Encore une fois, c’est en n’étant pas très au courant du contenu de la pièce que je me suis dirigé au théâtre pour voir “Je viendrai moins souvent”. J’avais eu de bons échos sur celle-ci, le synopsis m’a plu, je savais donc de quoi il allait être question en cette soirée, et pourtant j’ai été agréablement surpris, et triste à la fois, lors de ma sortie de la représentation.
Ce qui frappe d’abord c’est le caractère intime et autobiographique de l'œuvre.
Dès le départ, on sent que l’histoire n’est pas inventée. Camille, la seule actrice tout au long de la pièce sur scène, du moins la seule actrice active, s’adresse directement à nous avec simplicité et émotion. Se trouve également sur le côté une autre personne qui joue un rôle très marginal et aucunement actif, celle-ci s’occupant visiblement du son tout au long de la narration que Camille nous fait pendant ces poignantes quatre-vingt-dix minutes.
Camille nous partage donc, avec une merveilleuse sensibilité et un beau courage, les dernières années qu’elle a eu avec sa grand-mère Pauline et le deuil qui s'ensuivit. Tout au long de la pièce, plusieurs enregistrements vocaux qu’elle a recueillis auprès de celle-ci nous sont partagés, des enregistrements qui nous aident à mieux comprendre et à mieux nous plonger dans la relation qu’elle a eue avec la mère de sa mère. Puis, accompagnant ces enregistrements, Camille nous raconte plusieurs anecdotes très touchantes, allant de comment Pauline a rencontré son époux (le grand-père de Camille) jusqu'à comment elle a oublié que celui-ci était décédé depuis plusieurs années déjà au moment des enregistrements. Car oui, Pauline est atteinte d'alzheimer, Pauline se souvient de moins en moins de certaines choses, et reconnaît plus difficilement certaines personnes. Dont sa petite-fille Camille.

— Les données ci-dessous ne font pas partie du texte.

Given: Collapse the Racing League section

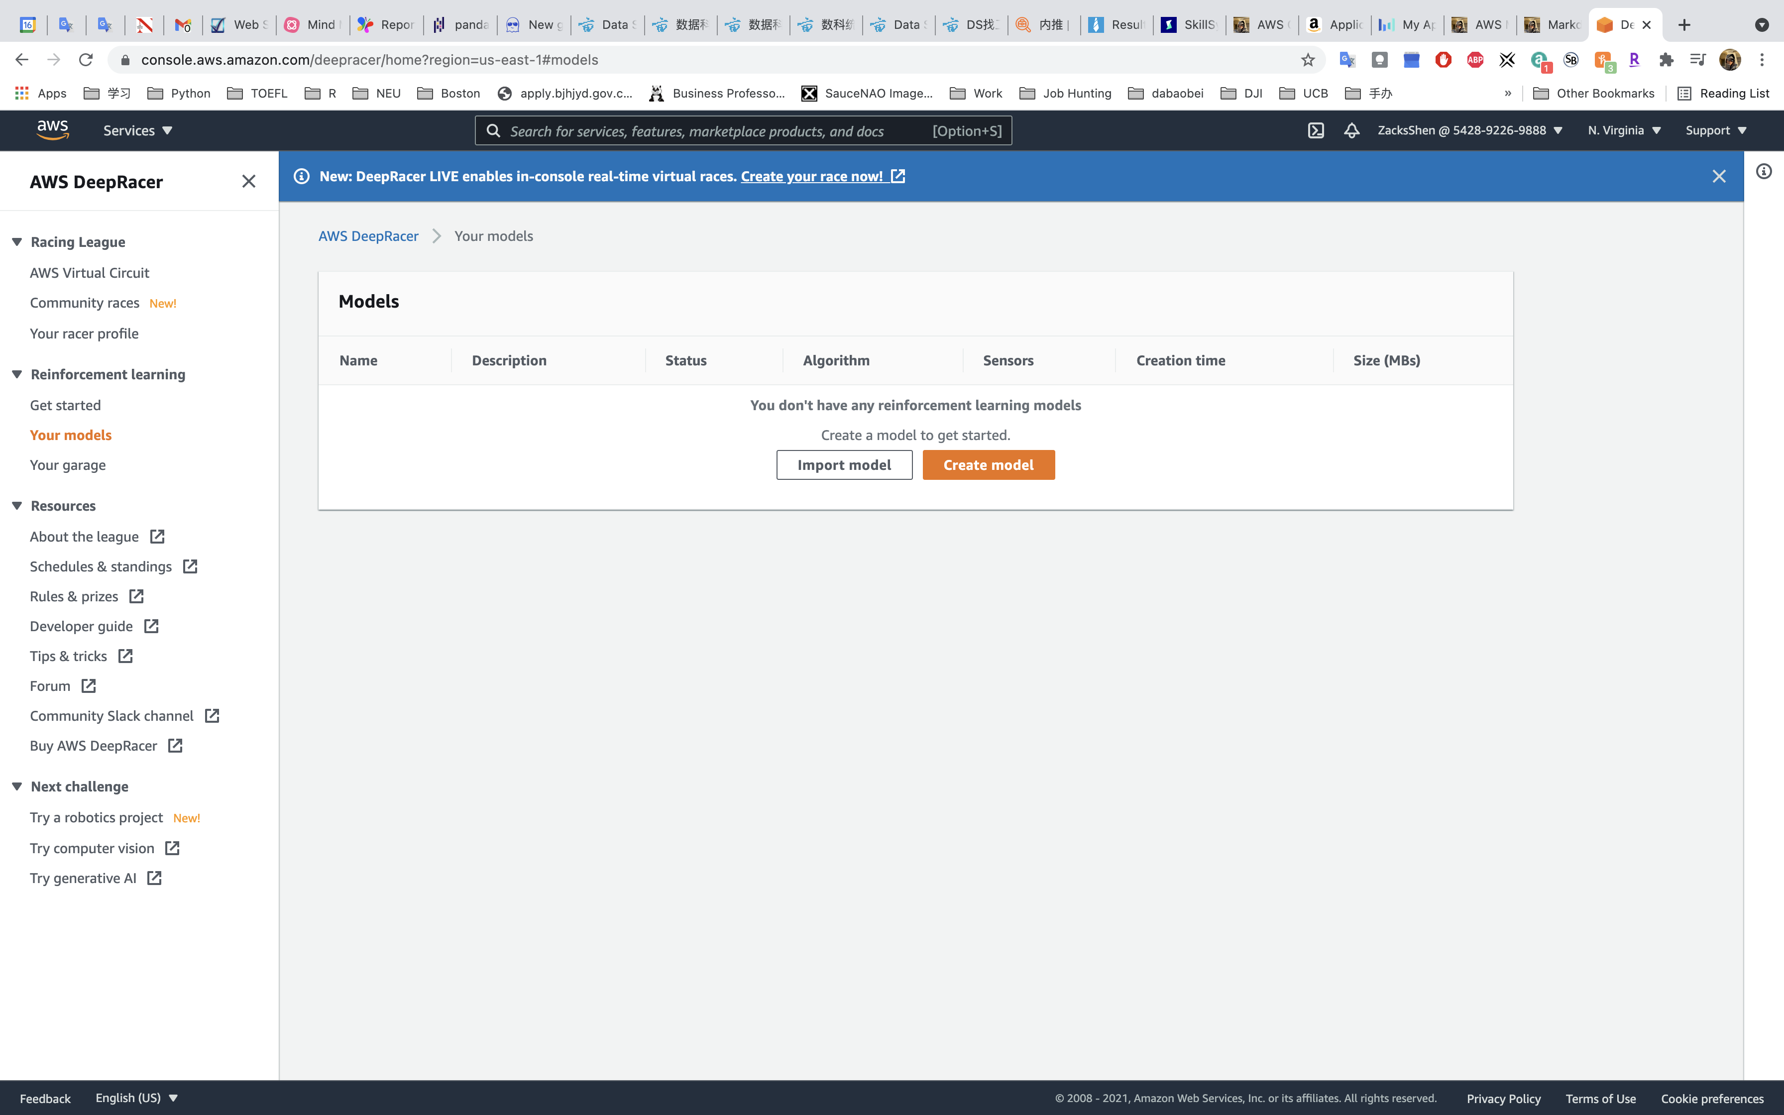Looking at the screenshot, I should [17, 242].
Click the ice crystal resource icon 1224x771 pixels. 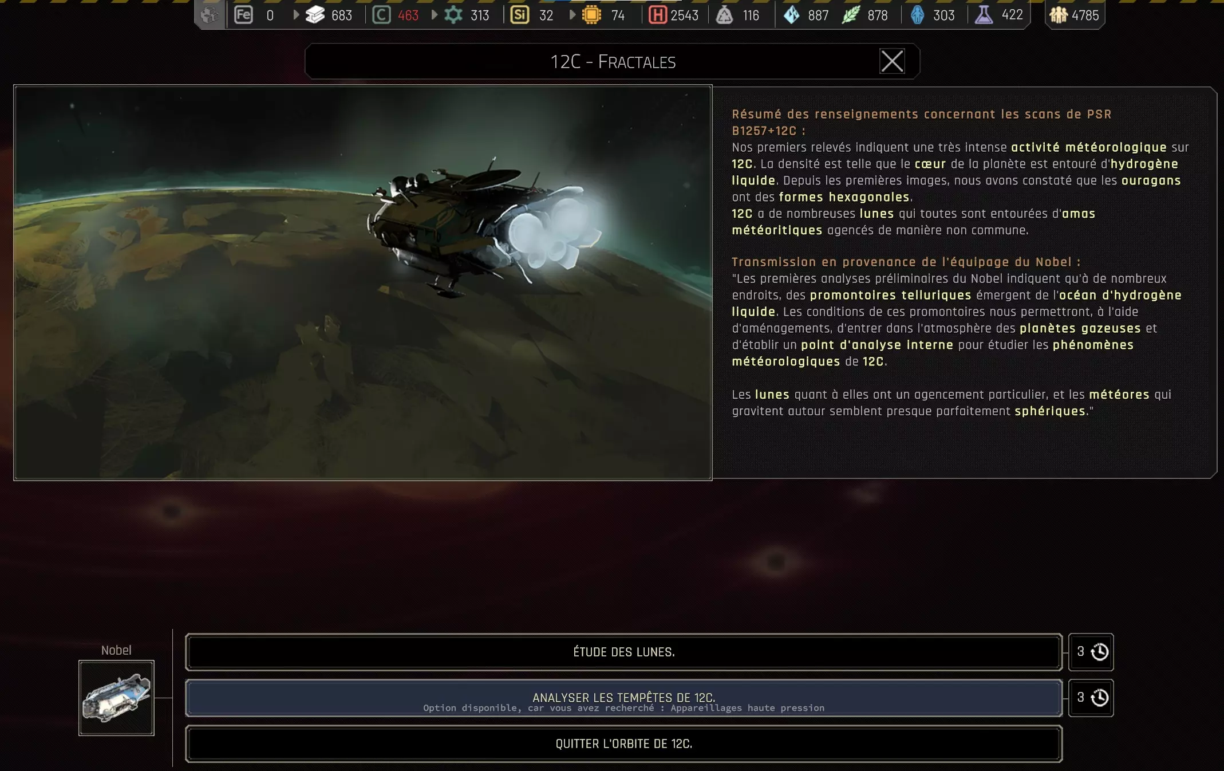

En même temps que cette lente descente de l’état de santé de Pauline, Camille nous replonge à travers toute la période reliée à la pandémie et au sein de toutes les restrictions que nous avons dû vivre pendant cette période. La pandémie, avec tout l'isolement qu’ont dû notamment vivre les personnes aînées, notamment celles qui sont restées emprisonnées au sein des CHSLD. Ces personnes âgées qui sont restées cloîtrées dans leur chambre pendant plusieurs mois, sans pouvoir vraiment y sortir, ces personnes âgées qui malheureusement étaient même pour la plupart carrément alitées. Où non seulement il était impossible d’aller les visiter, mais qu’il était également difficile de les contacter ne serait-ce que par téléphone lorsque ces personnes n’avaient pas de cellulaires tant que les adjoint.e.s administratifs.ves, les préposé.e.s et les infirmiers.ères étaient débordé.e.s par les évènements.
Il est également intéressant de noter la quasi-absence d’hommes dans la pièce.
À part les quelques secondes d’enregistrements audio de l’ex de Camille, celle-ci nous rappelle à quel point les femmes qui, d’une part, vieillissent en moyenne plus longtemps que les hommes, et d’autre part travaillent en plus grand nombre en tant qu'infirmières et préposées dans le milieu de la santé, ont particulièrement subi les effets de l’isolement dû à la pandémie.
Et donc Pauline, qui vit de plus en plus seule - d’ailleurs à l’exception de Camille, peu de gens semblent aller la visiter, autant lorsqu’elle était à la maison qu’au CHSLD. Pauline, qui vit de plus en plus avec, non seulement avec des troubles de la mémoire, mais aussi avec une perte graduelle et momentanée du langage, elle qui devient momentanément aphasique. Se sentir seul.e est terrible, et Camille nous véhicule bien ce sentiment.
Au sortir de la pièce - et pendant celle-ci même - je n’avais de pensées que pour ces personnes aînées qui ne demandent qu’à ce qu’on leur accorde un peu de notre temps. Et ne serait-ce que pour cela seulement, nous ne pouvons que remercier Camille pour cette prise de conscience.
* Vous pouvez écouter le balado Quelqu'une d'immortelle qui reprend en 3 épisodes l’histoire de Pauline et de sa petite-fille Camille.